▶ **AVAILABLE DATA**
:::
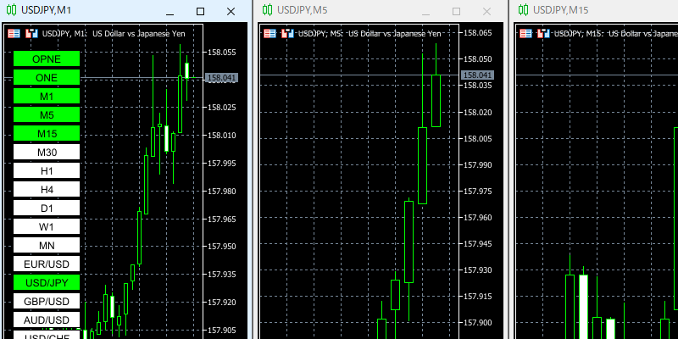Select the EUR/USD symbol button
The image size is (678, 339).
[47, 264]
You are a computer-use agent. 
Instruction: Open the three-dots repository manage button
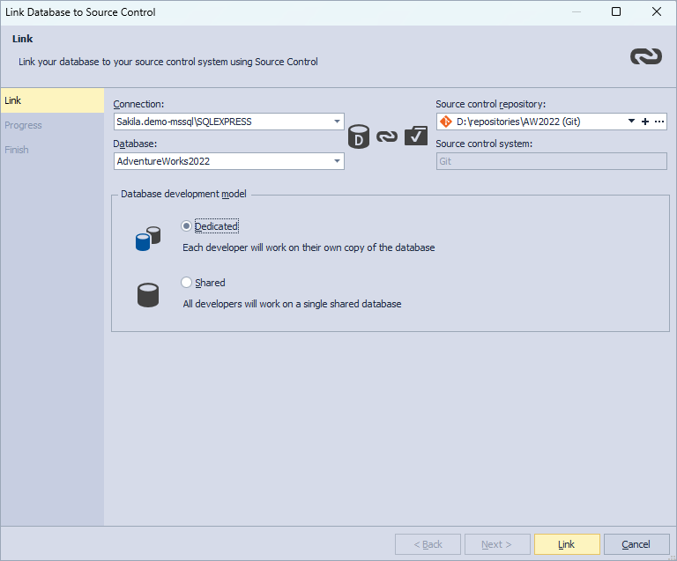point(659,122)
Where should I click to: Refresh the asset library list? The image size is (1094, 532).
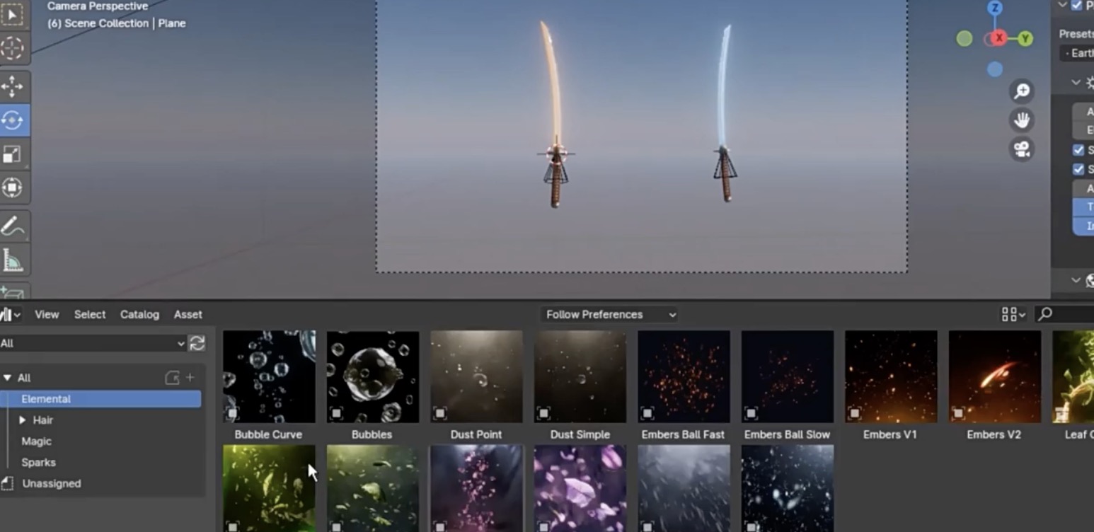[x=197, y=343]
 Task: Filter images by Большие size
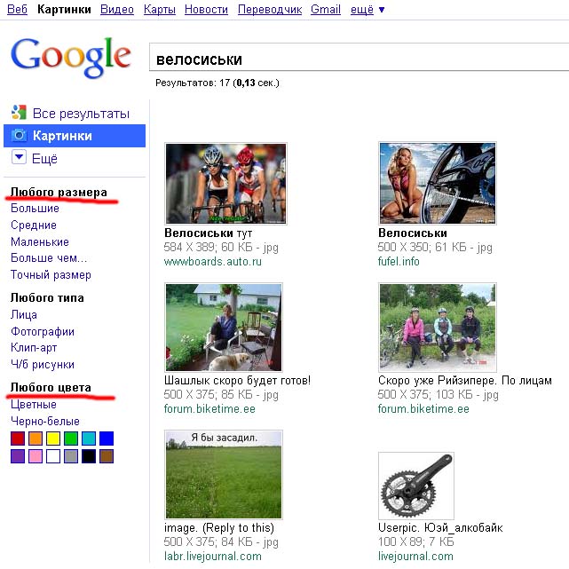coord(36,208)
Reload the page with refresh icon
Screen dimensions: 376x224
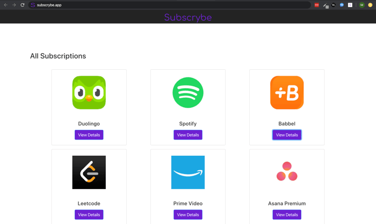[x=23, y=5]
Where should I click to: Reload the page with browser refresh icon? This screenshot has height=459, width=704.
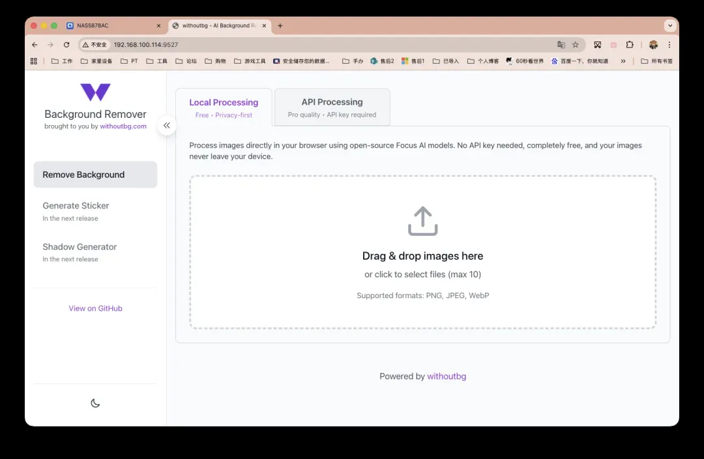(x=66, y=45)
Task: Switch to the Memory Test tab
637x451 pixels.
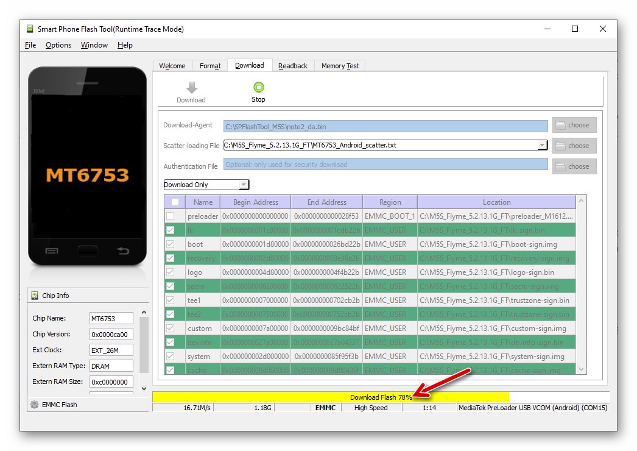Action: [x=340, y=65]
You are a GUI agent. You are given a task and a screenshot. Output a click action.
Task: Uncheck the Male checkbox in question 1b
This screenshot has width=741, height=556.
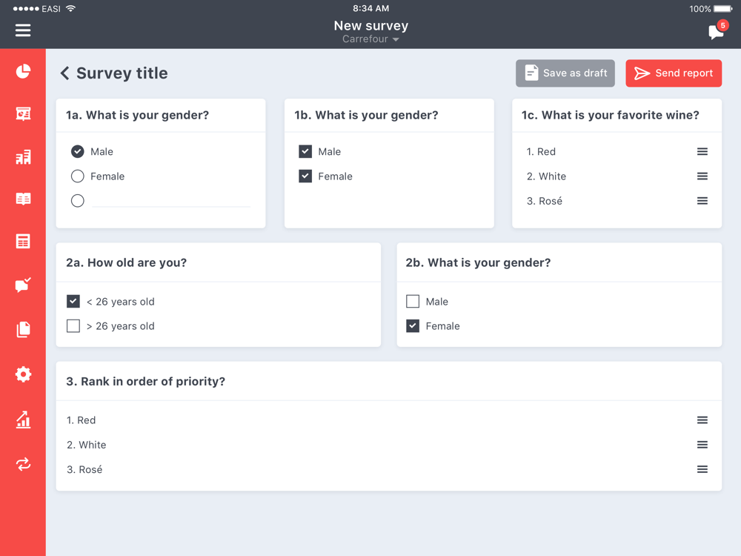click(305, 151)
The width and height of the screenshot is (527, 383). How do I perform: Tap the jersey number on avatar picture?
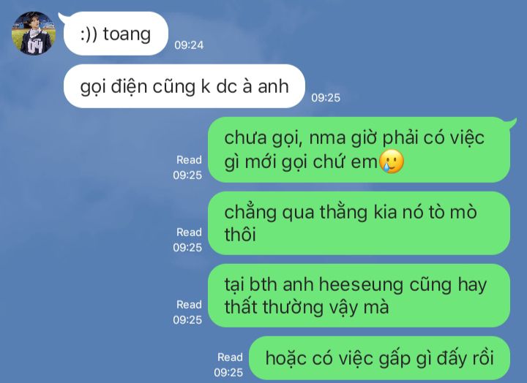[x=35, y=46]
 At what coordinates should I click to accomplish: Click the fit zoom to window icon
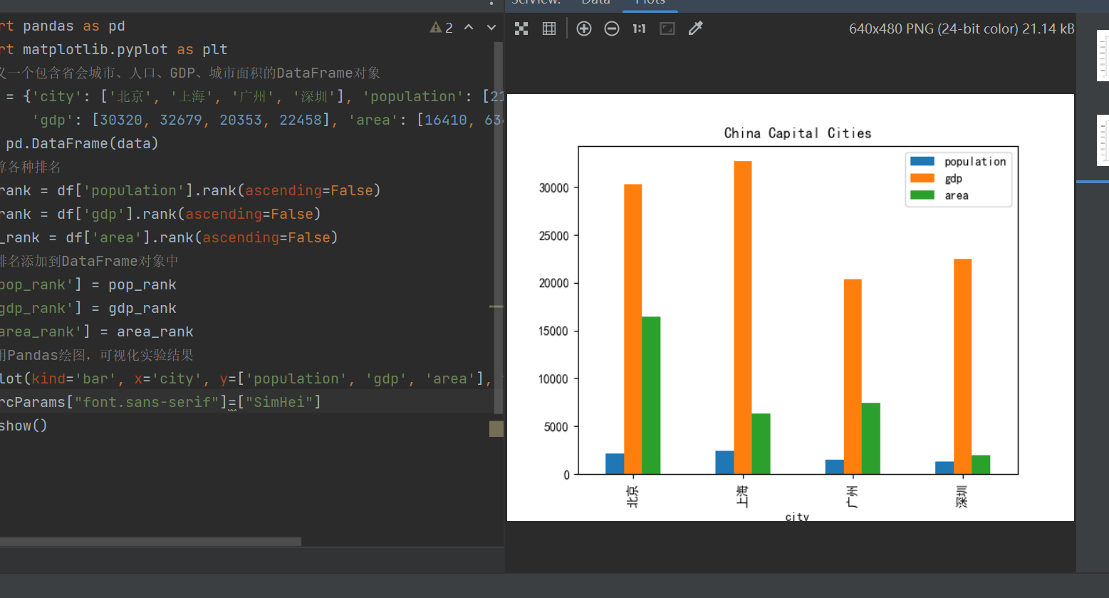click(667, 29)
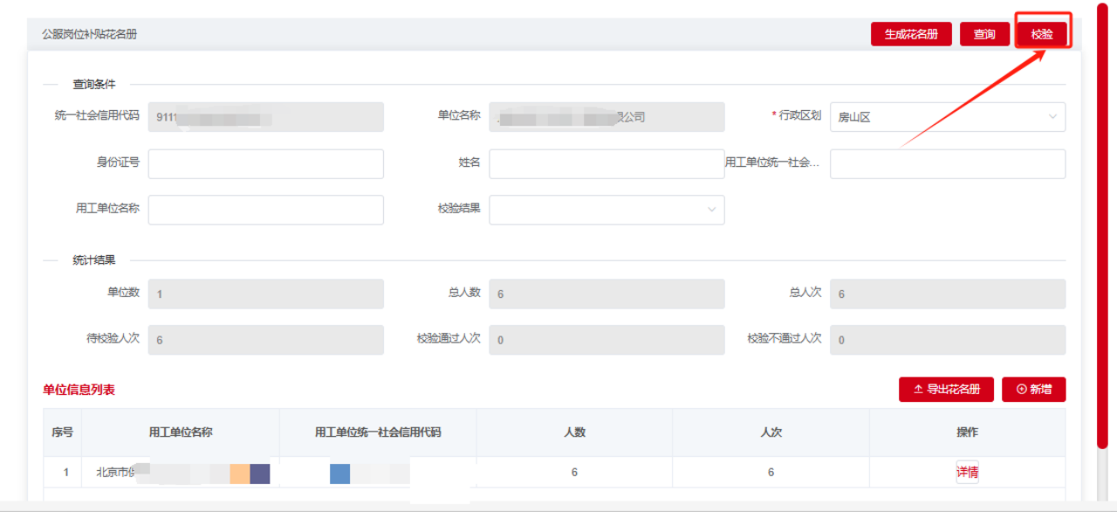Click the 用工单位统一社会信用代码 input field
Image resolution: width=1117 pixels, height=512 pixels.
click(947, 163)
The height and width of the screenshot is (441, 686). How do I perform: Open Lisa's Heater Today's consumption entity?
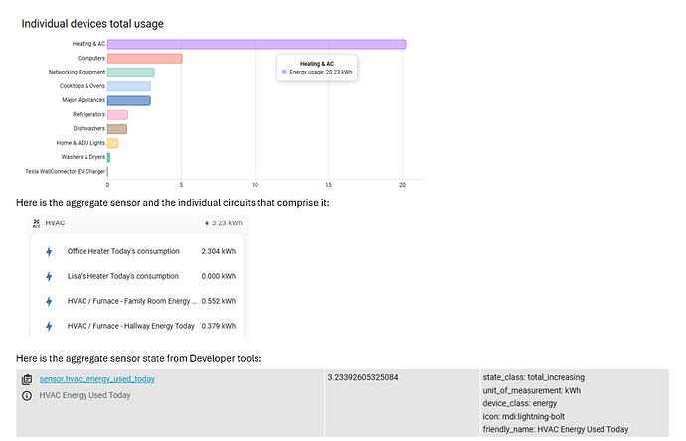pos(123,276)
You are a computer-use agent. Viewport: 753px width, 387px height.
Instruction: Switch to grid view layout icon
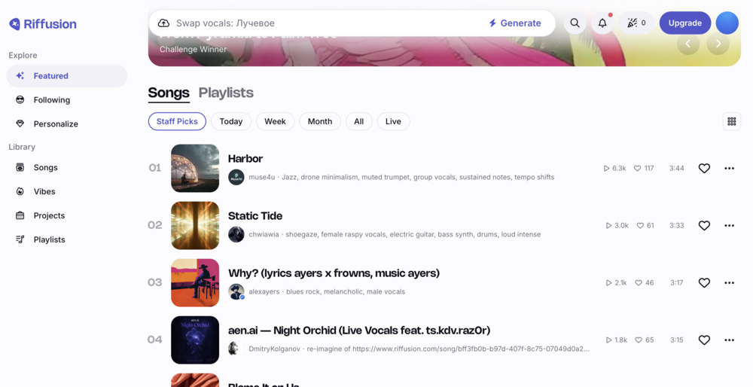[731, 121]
:::
▶ **WHAT YOU WILL DO**
Which lines of the data include the string "agent"? Find them and copy each one.

▶ **SOLUTION BELOW**
You are a computer-use agent. 
You are a GUI agent. You are given a task and a screenshot. Output a click action.
You are a computer-use agent. Viewport: 753px width, 387px height.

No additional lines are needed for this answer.